The XRP price gained 7.15% this week and turned April into the strongest month for Ripple holders since September 2025, beating Bitcoin and Ethereum while the broader market stayed flat. Ripple’s partnership with Kyobo Life to pilot Korea’s first tokenized government bond settlement added real demand behind the numbers, and the rally brought XRP back above $1.43 after months of testing lower levels.

A different opportunity is building below the large cap radar.

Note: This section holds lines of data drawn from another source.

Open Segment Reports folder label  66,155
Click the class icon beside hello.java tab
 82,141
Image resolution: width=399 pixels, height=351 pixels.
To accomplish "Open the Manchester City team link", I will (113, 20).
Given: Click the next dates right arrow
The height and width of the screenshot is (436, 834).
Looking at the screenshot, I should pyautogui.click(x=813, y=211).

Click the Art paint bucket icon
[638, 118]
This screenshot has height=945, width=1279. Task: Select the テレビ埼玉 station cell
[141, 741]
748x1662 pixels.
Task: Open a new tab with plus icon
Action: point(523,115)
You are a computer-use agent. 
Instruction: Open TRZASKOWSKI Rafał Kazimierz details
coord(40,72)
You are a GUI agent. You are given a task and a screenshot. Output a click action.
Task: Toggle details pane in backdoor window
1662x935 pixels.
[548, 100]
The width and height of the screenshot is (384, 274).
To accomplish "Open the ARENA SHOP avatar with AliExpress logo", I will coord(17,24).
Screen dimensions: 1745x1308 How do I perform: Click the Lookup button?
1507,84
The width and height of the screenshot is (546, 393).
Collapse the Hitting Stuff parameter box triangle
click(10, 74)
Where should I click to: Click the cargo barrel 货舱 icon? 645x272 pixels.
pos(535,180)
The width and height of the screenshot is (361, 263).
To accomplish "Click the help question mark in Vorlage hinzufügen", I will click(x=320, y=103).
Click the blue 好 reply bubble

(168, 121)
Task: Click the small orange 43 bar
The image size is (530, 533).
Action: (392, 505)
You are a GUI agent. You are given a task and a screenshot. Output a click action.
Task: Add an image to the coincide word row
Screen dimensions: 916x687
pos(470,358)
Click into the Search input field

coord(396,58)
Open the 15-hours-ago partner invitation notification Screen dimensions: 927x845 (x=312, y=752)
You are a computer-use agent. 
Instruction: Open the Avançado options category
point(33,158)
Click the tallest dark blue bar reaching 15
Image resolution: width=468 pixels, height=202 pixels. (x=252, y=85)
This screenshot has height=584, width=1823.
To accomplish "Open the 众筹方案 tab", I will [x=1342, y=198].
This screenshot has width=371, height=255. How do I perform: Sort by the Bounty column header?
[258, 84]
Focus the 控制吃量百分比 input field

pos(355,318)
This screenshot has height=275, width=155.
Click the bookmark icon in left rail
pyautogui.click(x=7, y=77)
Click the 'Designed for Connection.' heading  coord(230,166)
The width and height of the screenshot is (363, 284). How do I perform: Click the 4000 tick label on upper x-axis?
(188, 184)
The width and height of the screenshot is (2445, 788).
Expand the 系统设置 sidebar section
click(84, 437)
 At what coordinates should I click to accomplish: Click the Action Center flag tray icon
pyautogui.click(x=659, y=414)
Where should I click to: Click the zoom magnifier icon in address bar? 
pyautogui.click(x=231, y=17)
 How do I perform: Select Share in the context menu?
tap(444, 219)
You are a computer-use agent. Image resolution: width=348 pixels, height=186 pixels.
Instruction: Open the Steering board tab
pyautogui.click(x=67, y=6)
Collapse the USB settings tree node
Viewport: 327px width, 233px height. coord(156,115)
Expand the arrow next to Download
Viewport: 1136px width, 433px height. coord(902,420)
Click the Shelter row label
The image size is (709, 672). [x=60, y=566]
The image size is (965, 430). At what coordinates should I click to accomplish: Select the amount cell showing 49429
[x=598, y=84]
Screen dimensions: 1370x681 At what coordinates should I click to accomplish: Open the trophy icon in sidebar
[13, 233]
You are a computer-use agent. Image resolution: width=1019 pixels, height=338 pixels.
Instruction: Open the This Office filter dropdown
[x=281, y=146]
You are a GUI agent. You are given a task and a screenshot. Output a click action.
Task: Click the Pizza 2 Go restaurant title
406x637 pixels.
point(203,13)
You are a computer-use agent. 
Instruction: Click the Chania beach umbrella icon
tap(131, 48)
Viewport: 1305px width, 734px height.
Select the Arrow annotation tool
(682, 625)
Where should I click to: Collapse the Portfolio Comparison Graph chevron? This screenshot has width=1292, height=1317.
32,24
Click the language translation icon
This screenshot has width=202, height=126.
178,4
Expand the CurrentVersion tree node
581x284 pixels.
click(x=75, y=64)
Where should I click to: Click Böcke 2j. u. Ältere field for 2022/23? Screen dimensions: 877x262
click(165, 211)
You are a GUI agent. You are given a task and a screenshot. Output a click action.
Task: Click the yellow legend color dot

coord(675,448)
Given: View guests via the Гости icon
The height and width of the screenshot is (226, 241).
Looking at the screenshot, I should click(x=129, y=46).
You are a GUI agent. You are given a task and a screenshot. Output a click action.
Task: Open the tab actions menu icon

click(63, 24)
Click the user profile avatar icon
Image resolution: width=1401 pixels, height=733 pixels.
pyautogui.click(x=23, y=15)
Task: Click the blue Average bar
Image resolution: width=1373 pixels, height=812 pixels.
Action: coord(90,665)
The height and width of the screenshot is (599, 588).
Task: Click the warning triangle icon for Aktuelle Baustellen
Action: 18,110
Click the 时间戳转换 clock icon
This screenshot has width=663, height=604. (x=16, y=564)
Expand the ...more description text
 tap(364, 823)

Pepeto crossed $9.29M raised at presale pricing that the open market will never offer again, and the confirmed Binance listing turns every dollar entered today into a position that analysts say could return 50x to 100x, returns the XRP price cannot produce from $1.43.

Ripple (XRP) Posts Best Weekly Rally of 2026 as Kyobo Life Tokenized Bond Deal Goes Live

Yahoo Finance reported that April 2026 is shaping up as XRP’s best month since September 2025, with the token gaining roughly 7.15% in one week while outpacing every major cryptocurrency. 

CoinDesk confirmed that Ripple partnered with Kyobo Life on April 15 to launch Korea’s first tokenized government bond settlement through Ripple Custody, opening stablecoin payment rails for the country’s largest life insurer.

When the XRP price breaks through resistance on real partnership news and record ETF inflows, every presale entry with a confirmed exchange listing benefits from the same wave of capital rotating into crypto.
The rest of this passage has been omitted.